Her: then get off ur butt & be a good member of society
Me: I'd need schooling and everything.
Her: teach urself. u're smart. do you want to be a drain ur entire life? like now?
And it got better from there. I ended our friendship that night. She and I were so close, I called her "auntie". Few people are literally worthless, even without jobs. She let me know in those twenty minutes how she really saw me.
Sometimes though, I replay our last conversation. Maybe, if I would have tried it, I'd be able to open my own organisation for disabled people, buy a house, travel... all the things I long for and will never have. I haven't been out of my county in over a decade. I haven't travelled more than four hours away from home in my whole life. I look at houses and wish for one of my own, then berate myself for not being grateful for my accessible, affordable apartment.

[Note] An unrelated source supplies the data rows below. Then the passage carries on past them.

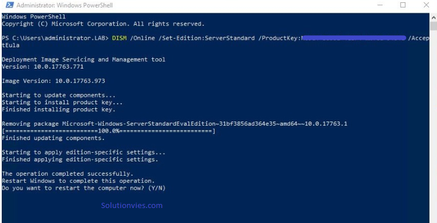
Task: Click the 100.0% progress bar line
Action: 109,131
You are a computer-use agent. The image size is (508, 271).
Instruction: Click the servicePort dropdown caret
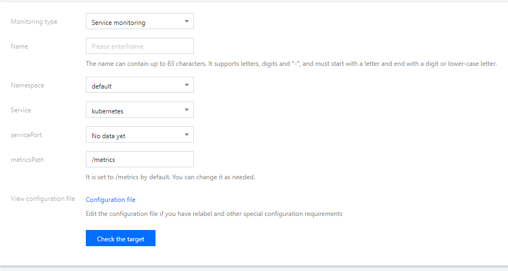click(186, 134)

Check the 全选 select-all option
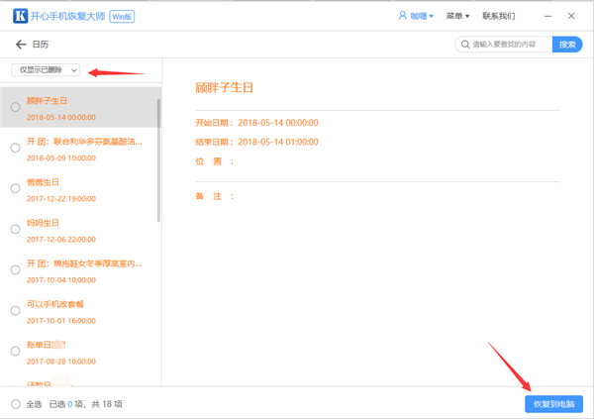pyautogui.click(x=15, y=404)
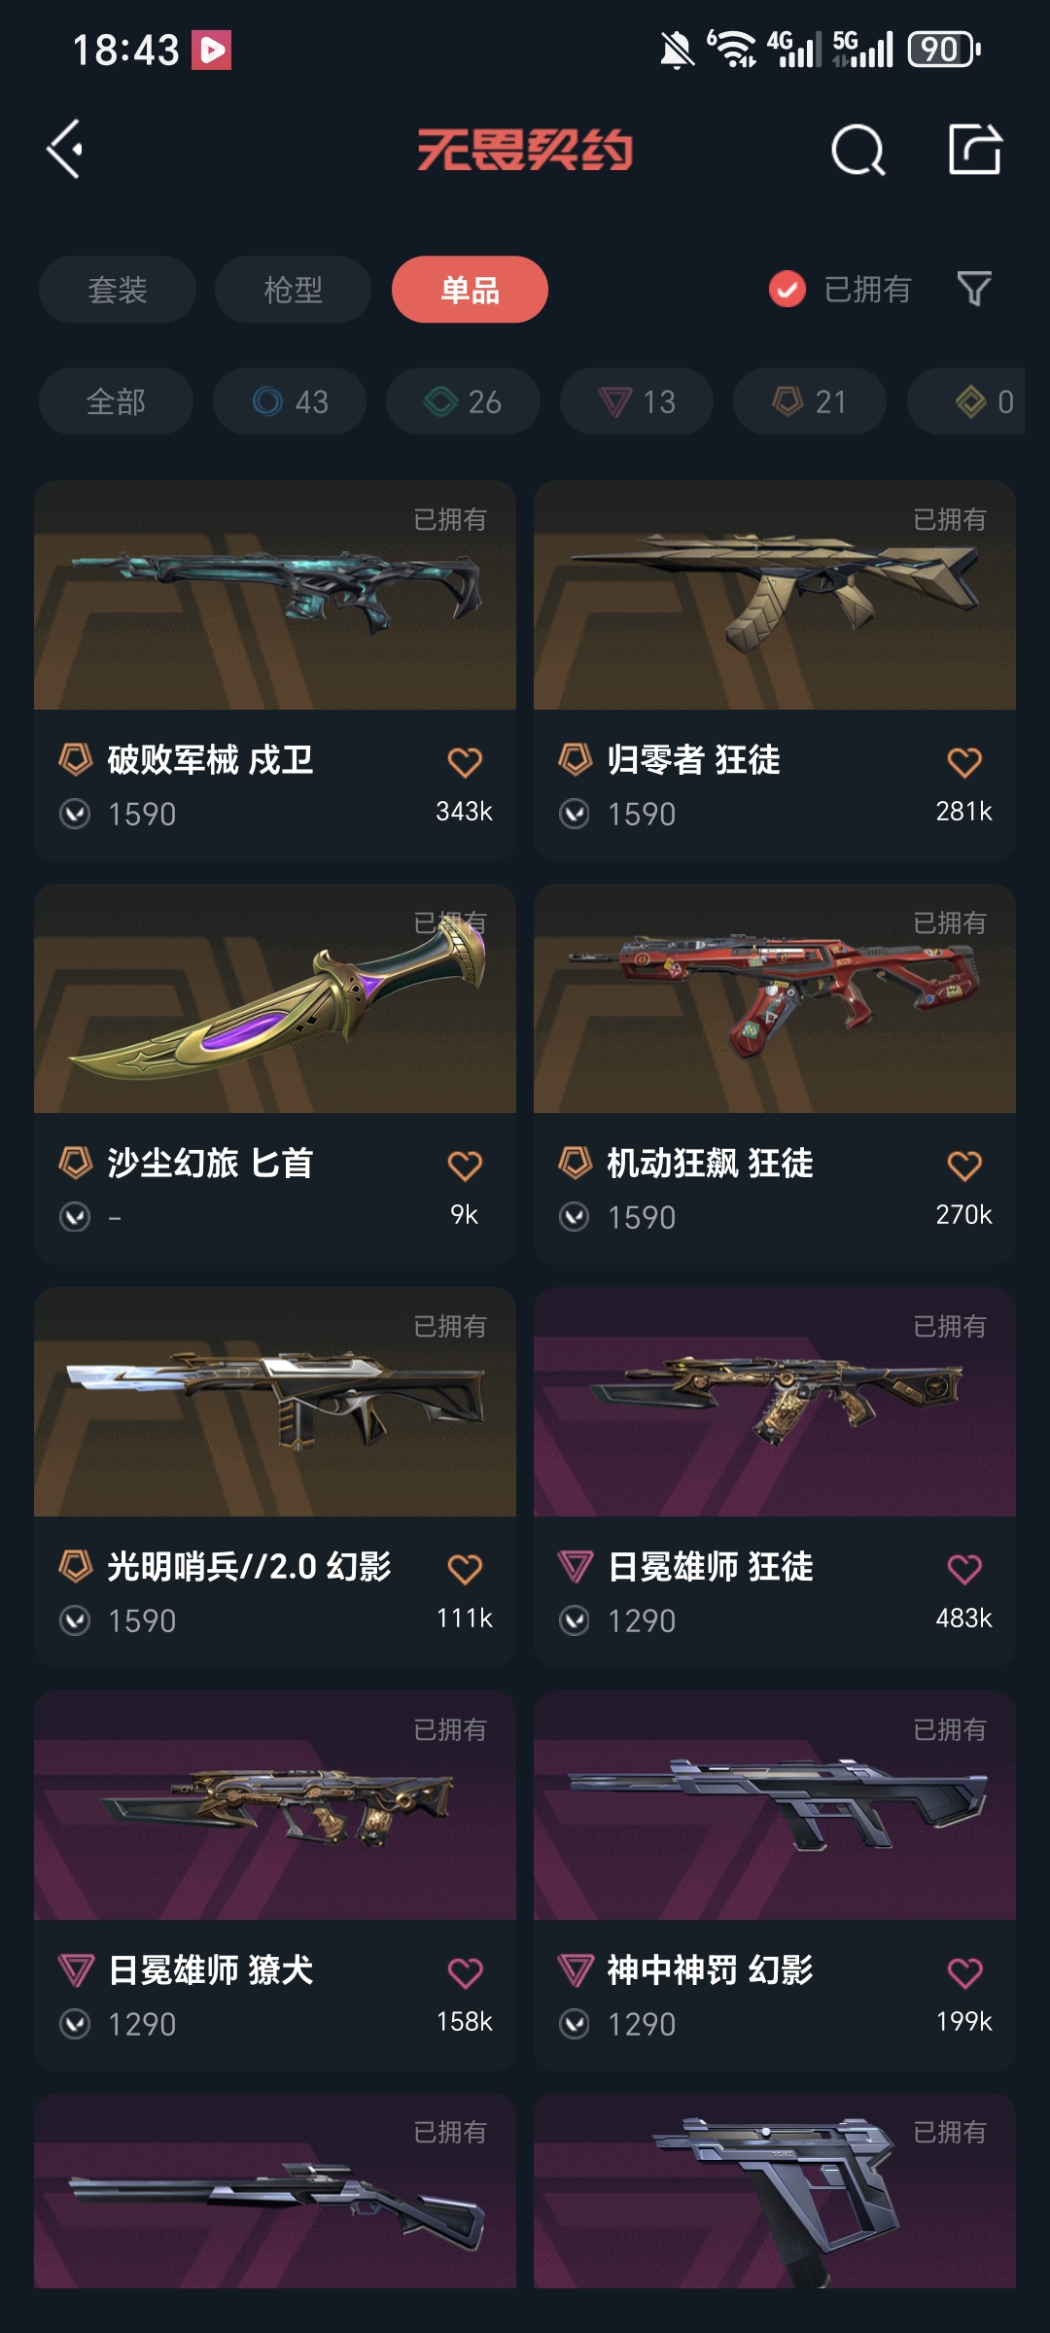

Maybe, if I would have listened, I would be somebody by now. Instead, I'm this insignificant poet who rarely leaves home more than once a week due to finances and chronic pain. I'm a taker in more ways than I want to be.
But, my life could be different in other ways, too. I might have failed. Might have been miserable doing a job I despise. I may have missed the wonderful night I met my husband because I was too busy to log-on. I could have made enough money to get my medical insurance taken away, but not enough to afford it myself (which is death). Not every what-if is a regret.
I'm in the process of trying to figure out what my "next step" is with my life. I haven't had a major change (for the better, anyway) in almost a decade. So far, I can think of nothing that requires the amount of time, money, and spoons I possess. I am starting to think there's nothing else I can do that doesn't take a miracle. But, I'll wait. Maybe the opportunity just hasn't shown itself. I just have to keep hope. It's just so damn hard to when I don't even have a clue.